→ **Task description**: For the word "will", determine how many lines of the entries below contain it, and give only that number.

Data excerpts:
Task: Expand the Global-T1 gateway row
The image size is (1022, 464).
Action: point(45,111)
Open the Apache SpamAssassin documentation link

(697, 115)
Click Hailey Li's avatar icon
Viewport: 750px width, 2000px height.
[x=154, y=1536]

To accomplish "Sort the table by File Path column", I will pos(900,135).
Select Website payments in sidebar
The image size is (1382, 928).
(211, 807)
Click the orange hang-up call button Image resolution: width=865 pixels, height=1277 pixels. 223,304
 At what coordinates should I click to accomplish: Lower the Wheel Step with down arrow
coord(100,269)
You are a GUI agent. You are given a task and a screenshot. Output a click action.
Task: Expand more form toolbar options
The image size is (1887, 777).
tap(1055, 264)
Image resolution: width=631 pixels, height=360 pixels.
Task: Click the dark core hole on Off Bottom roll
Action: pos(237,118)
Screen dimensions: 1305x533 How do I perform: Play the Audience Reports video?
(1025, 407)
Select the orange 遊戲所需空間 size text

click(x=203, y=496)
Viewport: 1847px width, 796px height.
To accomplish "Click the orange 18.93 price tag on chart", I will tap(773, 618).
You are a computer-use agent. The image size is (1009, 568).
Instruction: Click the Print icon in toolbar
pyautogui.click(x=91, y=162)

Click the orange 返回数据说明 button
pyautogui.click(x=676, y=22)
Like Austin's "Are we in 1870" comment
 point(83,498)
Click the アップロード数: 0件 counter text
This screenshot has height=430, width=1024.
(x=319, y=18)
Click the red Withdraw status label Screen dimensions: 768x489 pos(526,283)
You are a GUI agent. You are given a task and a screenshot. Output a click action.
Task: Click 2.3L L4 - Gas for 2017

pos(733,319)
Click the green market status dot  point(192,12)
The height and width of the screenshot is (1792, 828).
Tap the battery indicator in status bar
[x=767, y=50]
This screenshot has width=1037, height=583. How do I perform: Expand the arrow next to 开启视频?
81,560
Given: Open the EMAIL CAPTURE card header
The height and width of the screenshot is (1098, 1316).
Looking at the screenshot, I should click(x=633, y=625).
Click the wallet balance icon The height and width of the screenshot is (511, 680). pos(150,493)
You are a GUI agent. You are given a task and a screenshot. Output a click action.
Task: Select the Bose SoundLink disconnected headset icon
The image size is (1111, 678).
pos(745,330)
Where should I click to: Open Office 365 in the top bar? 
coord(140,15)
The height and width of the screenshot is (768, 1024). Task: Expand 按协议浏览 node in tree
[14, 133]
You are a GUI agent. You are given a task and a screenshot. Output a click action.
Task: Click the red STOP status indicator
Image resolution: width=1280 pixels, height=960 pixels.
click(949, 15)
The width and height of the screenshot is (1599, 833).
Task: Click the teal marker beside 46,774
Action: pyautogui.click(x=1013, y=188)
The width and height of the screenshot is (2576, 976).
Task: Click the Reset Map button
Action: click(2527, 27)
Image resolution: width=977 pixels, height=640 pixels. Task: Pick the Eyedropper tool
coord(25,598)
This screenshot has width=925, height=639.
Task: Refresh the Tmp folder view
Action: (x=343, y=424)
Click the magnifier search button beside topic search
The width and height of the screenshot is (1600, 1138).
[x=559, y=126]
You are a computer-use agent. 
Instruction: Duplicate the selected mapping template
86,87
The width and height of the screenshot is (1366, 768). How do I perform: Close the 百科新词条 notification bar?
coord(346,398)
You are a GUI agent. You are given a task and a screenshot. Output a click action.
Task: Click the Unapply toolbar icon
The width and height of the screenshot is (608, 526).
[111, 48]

→ **Answer section**: 2